Chapter One

The Princess Who Falls Asleep

“We were never told anything growing up, and that is what harmed me in my adult life”, Miranda tells us, turning 35. “My sisters and I thought we were royalty and that we could have whatever we wanted. The expectations were clear, we were each to marry a prince and to live happily ever after. The husband would provide for his wife and while it would be romantic, more importantly, it would be safe. In other words, there was no room for divorce or failed relationships in this picture, there was no room for any unhappiness of any kind. If we somehow did not succeed, it was our fault.
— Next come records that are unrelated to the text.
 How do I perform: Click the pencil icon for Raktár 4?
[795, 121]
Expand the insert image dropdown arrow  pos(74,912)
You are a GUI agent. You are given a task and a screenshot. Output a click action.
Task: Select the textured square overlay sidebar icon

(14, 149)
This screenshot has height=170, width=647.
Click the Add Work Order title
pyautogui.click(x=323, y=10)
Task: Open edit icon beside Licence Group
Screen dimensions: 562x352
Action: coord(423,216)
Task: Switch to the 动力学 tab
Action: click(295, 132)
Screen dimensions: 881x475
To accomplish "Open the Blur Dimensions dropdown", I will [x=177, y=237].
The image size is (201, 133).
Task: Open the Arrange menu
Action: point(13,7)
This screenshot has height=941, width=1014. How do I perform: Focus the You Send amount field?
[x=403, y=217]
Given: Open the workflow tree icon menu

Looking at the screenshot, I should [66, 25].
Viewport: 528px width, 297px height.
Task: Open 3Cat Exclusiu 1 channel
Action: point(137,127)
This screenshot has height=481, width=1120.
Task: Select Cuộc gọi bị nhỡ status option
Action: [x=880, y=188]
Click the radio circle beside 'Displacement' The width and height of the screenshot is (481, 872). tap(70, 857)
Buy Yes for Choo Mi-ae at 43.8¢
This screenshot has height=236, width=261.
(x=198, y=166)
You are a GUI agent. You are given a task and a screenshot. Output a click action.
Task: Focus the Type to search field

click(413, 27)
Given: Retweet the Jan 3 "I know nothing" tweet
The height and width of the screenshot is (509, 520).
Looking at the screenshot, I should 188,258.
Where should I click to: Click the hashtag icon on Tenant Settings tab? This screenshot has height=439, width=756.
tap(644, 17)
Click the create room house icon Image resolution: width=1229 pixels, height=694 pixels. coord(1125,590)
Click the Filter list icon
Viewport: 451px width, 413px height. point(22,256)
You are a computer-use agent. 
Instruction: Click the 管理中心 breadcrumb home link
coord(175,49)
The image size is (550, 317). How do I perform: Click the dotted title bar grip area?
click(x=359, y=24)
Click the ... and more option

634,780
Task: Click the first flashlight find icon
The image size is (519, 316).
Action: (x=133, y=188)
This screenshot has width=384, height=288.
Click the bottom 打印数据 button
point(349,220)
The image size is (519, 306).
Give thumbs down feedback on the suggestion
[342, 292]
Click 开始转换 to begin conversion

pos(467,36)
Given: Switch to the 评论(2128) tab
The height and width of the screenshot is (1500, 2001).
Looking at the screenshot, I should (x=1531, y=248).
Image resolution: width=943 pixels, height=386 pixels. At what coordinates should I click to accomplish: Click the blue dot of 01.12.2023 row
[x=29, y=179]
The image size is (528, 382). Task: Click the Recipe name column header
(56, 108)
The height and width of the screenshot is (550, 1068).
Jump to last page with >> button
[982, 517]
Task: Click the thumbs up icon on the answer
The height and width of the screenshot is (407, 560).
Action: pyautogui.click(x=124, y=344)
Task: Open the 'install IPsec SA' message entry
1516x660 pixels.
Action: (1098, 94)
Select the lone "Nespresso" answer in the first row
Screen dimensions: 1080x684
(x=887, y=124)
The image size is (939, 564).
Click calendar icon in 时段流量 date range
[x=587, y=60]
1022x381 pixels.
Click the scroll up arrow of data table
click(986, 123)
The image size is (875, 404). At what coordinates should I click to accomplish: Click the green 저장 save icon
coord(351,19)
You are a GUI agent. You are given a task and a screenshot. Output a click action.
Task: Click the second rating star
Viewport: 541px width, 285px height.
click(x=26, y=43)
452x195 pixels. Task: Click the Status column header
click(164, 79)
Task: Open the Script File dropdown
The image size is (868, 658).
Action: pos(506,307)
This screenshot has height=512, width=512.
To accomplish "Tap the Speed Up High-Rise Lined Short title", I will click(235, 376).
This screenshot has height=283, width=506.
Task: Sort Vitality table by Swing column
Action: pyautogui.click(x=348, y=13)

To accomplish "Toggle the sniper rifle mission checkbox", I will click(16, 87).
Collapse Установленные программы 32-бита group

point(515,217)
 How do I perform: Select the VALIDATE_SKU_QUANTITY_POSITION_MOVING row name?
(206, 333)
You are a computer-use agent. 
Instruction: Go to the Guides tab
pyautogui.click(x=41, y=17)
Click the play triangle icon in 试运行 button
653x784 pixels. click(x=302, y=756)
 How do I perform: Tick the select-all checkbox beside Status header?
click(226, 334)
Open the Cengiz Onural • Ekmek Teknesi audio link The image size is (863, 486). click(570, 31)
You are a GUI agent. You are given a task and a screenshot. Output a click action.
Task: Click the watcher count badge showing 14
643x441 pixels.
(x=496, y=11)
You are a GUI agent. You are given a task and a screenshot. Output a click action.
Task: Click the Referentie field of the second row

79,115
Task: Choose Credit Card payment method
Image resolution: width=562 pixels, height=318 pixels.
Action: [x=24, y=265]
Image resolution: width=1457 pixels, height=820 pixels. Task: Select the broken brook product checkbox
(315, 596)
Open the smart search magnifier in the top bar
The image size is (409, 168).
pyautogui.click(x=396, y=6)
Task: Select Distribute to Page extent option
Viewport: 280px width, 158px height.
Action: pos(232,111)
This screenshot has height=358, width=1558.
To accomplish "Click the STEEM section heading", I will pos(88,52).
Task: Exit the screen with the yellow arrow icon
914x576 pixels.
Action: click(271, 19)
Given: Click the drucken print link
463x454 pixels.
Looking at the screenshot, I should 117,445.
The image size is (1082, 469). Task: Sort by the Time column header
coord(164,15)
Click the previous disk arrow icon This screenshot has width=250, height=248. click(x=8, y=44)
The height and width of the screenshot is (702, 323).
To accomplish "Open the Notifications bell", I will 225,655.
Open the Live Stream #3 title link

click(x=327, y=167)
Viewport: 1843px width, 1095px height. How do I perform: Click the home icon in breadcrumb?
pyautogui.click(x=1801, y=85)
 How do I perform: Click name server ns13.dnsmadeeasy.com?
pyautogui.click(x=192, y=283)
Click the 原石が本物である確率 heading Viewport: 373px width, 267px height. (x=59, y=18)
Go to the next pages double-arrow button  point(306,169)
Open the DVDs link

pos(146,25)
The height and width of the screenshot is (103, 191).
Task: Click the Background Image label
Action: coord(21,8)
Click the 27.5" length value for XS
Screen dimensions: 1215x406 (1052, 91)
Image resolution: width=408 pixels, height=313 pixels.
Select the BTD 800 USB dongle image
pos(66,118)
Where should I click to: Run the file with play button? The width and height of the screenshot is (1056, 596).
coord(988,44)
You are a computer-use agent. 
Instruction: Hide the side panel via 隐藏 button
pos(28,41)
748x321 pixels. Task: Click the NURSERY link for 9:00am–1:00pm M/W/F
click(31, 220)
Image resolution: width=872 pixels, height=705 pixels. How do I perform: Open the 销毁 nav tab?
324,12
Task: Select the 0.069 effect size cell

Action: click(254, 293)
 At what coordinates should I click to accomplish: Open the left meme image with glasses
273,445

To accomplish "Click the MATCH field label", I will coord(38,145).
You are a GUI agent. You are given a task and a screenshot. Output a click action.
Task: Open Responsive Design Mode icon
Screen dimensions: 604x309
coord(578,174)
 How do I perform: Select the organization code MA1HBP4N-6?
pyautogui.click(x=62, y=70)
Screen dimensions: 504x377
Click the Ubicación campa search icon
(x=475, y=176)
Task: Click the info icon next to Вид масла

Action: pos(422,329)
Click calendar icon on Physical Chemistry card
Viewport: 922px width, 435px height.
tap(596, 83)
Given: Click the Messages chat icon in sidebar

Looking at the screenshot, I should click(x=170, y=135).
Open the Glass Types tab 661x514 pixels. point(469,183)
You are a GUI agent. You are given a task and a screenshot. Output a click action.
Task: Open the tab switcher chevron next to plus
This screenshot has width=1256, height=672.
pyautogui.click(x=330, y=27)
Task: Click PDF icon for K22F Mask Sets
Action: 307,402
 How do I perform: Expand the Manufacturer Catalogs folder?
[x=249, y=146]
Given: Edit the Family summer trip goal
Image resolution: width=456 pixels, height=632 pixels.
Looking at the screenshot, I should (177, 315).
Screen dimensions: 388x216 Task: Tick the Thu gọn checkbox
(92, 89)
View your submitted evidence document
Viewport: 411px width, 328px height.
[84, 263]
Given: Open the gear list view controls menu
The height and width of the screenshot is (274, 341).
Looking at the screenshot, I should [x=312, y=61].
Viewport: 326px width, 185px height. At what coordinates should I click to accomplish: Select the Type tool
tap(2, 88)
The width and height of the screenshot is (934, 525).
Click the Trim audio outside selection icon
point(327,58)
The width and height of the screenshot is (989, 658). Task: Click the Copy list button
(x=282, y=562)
“I worked very hard at getting married young to a professional man. This pleased my parents and won my sisters’ approval. While I might have been deluded at home, in my parents’ house, it was worse in the marriage. I thought he was going to sweep me off my feet and that I would, figuratively, live in a castle. That was not my life, not at all. I was so young and so naive. I think I fell deeper into sleep at that point. What else could I do?“

As young daughters, it is implied that we are ‘sleeping beauties’ and that whatever we desire is attainable and deserved. And yet by the age of thirteen, daughters know their power has been diminished, although they cannot explain the loss. Author Judy Mann remarks in her book, THE DIFFERENCE/GROWING UP FEMALE IN AMERICA, that by the time that girls graduate from high school, they believe they have fewer choices than do their male counterparts. Later, as women who go out in the world, they learn that women, in fact, cannot have whatever they want. Appearances are deceptive, nothing is quite what is seems, no one is quite who she/he proclaims to be. These young women have been taught to be quiet and passive, to be less. In believing we are less, our goals now seem unattainable, yet the conflicting concept, that we are princesses, entitled to some kind of kingdom, persists. In this fantasy, we are still special. It is at this point that the bewilderment sets in.

Above all, females in our society are encouraged to be compliant. So while there are mixed messages and compliance is not the only behavioral norm, compliance becomes overvalued to the point where women do not know what they are in search of or what they truly desire. “Compliance breeds passivity and instigates confusion,” Dr. Michaele Goodman tells us. “Women are taught to be too pleasing, too cooperative and too nice.” As Carol Tavris writes in her book, THE MISMEASURE OF WOMAN it is the sexual stereotype of women which has pigeon holed us as ‘the peaceful, nonaggressive sex”. The fundamental problem for women is that while they are aware that they are not treated as the equals of men, they have a difficult time in facing this concept and consequently in liberating themselves from what amounts to a life long preparation of second best.

Over forty years after the woman’s movement, the improvement in equal opportunity for women crawls along. While there has been a significant change in the attitude of many women, their unsheddable compliancy complicates their goals. It seems that our culture is not yet ready for women to be independent and freed from the stereotypic dream of a whole life as one which includes our husbands, houses, children, and finally, our careers.

Because we have historically been “princesses,” waiting for the “dream,” even though this ‘dream’ denies us our complete self, we are conditioned to be in constant search for it. This illusion leads us toward the wrong partner, who we marry for the wrong reasons. We have children because we were trained to want children, we accept jobs in less than optimum conditions, we care for our elderly parents while a male sibling would not have such an obligation.